The president rightly proved we can develop our natural resources responsibly and be excellent stewards of our environment. We can be energy dominant and promote human flourishing. We can enjoy clean air and water and a vibrant economy. 

We shouldn’t be forced into the same type of false either-or choice surrounding reopening North Carolina.  

We know there will be risks in reopening, but weigh them against the cost of keeping our state shut down. As of this writing, more than 630,000 North Carolinians have filled unemployment claims. Using the Bob Luddy formula, that’s nearly 100 jobs lost per confirmed case of COVID-19. 

St. Louis Federal Reserve leader James Bullard said, “What will happen in the second quarter won’t be comparable ‘to anything we’ve seen in U.S. macroeconomic history.’…” In other words, worse than anything our parents and grandparents suffered through during the Great Depression. 

The numbers will be horrific and likely to cause additional health problems as Carolina Journal’s editor-in-chief Rick Henderson wrote last week. Colorado-based economist Paul Prentice put those problems in terms of human lives, “Numerous economic studies show a high correlation between poverty and mortality, and between unemployment and mortality. Estimates range from a low of 10,000 additional deaths per percentage point increase in unemployment, to a high of 40,000.” 

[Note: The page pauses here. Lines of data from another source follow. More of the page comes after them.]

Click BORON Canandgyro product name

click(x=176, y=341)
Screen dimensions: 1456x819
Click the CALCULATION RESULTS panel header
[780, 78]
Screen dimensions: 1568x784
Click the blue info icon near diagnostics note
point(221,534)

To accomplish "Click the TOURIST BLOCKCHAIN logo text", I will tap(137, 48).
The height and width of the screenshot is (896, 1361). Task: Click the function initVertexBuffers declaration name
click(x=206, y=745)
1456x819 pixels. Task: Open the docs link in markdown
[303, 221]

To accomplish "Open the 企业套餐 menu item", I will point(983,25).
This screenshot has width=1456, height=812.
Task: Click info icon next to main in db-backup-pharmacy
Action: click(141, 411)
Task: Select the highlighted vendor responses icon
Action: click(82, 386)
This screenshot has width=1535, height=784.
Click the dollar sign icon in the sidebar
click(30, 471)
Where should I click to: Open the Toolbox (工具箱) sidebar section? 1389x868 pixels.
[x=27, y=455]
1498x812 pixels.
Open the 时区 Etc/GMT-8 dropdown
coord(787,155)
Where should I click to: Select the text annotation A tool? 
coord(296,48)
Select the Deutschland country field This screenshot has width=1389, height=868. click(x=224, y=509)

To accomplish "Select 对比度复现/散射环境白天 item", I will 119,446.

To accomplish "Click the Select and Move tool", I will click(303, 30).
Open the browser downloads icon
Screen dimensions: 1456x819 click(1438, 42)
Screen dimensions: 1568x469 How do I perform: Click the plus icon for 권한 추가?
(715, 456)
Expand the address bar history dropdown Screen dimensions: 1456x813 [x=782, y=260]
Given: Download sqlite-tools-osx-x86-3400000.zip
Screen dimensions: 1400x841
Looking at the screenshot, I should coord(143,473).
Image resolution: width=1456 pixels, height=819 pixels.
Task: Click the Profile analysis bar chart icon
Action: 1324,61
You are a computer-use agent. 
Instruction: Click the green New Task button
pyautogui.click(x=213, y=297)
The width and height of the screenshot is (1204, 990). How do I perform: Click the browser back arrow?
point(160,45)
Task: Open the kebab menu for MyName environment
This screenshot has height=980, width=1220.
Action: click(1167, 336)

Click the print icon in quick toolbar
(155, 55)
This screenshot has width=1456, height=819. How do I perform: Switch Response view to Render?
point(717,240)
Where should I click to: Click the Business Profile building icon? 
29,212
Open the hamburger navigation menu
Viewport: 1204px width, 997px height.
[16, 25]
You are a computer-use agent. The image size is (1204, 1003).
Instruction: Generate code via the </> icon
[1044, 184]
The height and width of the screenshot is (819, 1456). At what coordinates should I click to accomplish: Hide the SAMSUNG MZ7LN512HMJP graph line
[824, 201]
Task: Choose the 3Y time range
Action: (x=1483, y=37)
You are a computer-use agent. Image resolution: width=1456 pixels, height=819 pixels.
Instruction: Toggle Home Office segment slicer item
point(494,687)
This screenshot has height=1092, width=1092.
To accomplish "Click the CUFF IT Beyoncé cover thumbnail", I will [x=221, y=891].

Simply having the federal government print more money to distribute to the unemployed is not a long-term solution. “We must create wealth, to create health,” Prentice added. 

To add insult to economic injury, decisions about shutting down and reopening are being made based on models with possibly flawed assumptions that the public isn’t allowed to see. A recent column in the Wall Street Journal from molecular biologist Andrew Bogan suggests new data show the coronavirus may not be as deadly as originally thought. It seems we required far less data to shut down our economy than to reopen it. 

I don’t envy Gov. Roy Cooper having to make the tough decision to shut down our state, but now we need some clarity from his office on reopening. He and his fellow Democrat governors use the dimmer switch analogy to explain how they plan to reopen their respective states. That leaves some of us wondering how long we’ll be forced to navigate a dimly lit economy. 

In addition, the one-dimmer-switch-fits-all approach fails to recognize the difference between rural and urban areas, as well as locations that have seen no COVID-19 cases but still must suffer the dimly lit economy. Locations with no cases should be able to re-open. 

I’m a little leery of the lone finger on our economic dimmer switch. It’s too susceptible to the work-equals-death argument. Instead, I put far more trust in healthy North Carolinians who are in the best position to make wise choices for themselves and their families. 

Getting healthy people back to work safely will go a long way toward healing all of us.